__Task prompt__
Copy out all of the data below with no alterations.

__Source information__
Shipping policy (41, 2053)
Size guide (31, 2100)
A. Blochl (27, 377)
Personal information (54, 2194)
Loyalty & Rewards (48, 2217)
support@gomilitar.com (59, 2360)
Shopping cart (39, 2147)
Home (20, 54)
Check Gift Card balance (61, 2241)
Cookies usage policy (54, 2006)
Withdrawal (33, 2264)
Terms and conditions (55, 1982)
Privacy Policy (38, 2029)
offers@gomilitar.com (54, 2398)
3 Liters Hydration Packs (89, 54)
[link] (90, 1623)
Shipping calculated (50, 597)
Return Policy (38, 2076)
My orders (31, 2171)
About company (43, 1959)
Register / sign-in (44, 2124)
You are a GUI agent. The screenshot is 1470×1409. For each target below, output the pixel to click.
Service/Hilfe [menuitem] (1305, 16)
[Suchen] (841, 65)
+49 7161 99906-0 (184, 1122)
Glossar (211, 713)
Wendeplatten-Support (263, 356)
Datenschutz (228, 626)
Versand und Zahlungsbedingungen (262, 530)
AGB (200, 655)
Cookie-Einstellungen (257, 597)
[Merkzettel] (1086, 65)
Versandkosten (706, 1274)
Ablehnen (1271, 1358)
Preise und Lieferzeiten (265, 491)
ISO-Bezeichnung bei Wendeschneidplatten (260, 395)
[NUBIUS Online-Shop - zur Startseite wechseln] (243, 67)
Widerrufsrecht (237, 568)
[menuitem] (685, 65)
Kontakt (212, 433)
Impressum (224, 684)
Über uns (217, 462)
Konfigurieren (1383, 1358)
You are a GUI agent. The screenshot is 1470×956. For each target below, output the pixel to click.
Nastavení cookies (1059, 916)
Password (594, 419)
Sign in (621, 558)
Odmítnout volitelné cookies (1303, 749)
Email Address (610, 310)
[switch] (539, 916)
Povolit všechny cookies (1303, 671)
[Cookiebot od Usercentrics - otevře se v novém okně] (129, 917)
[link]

__Solution to the exercise__
Shipping policy (41, 2053)
Size guide (31, 2100)
A. Blochl (27, 377)
Personal information (54, 2194)
Loyalty & Rewards (48, 2217)
support@gomilitar.com (59, 2360)
Shopping cart (39, 2147)
Home (20, 54)
Check Gift Card balance (61, 2241)
Cookies usage policy (54, 2006)
Withdrawal (33, 2264)
Terms and conditions (55, 1982)
Privacy Policy (38, 2029)
offers@gomilitar.com (54, 2398)
3 Liters Hydration Packs (89, 54)
[link] (90, 1623)
Shipping calculated (50, 597)
Return Policy (38, 2076)
My orders (31, 2171)
About company (43, 1959)
Register / sign-in (44, 2124)
You are a GUI agent. The screenshot is 1470×1409. For each target below, output the pixel to click.
Service/Hilfe [menuitem] (1305, 16)
[Suchen] (841, 65)
+49 7161 99906-0 (184, 1122)
Glossar (211, 713)
Wendeplatten-Support (263, 356)
Datenschutz (228, 626)
Versand und Zahlungsbedingungen (262, 530)
AGB (200, 655)
Cookie-Einstellungen (257, 597)
[Merkzettel] (1086, 65)
Versandkosten (706, 1274)
Ablehnen (1271, 1358)
Preise und Lieferzeiten (265, 491)
ISO-Bezeichnung bei Wendeschneidplatten (260, 395)
[NUBIUS Online-Shop - zur Startseite wechseln] (243, 67)
Widerrufsrecht (237, 568)
[menuitem] (685, 65)
Kontakt (212, 433)
Impressum (224, 684)
Über uns (217, 462)
Konfigurieren (1383, 1358)
You are a GUI agent. The screenshot is 1470×956. For each target below, output the pixel to click.
Nastavení cookies (1059, 916)
Password (594, 419)
Sign in (621, 558)
Odmítnout volitelné cookies (1303, 749)
Email Address (610, 310)
[switch] (539, 916)
Povolit všechny cookies (1303, 671)
[Cookiebot od Usercentrics - otevře se v novém okně] (129, 917)
[link]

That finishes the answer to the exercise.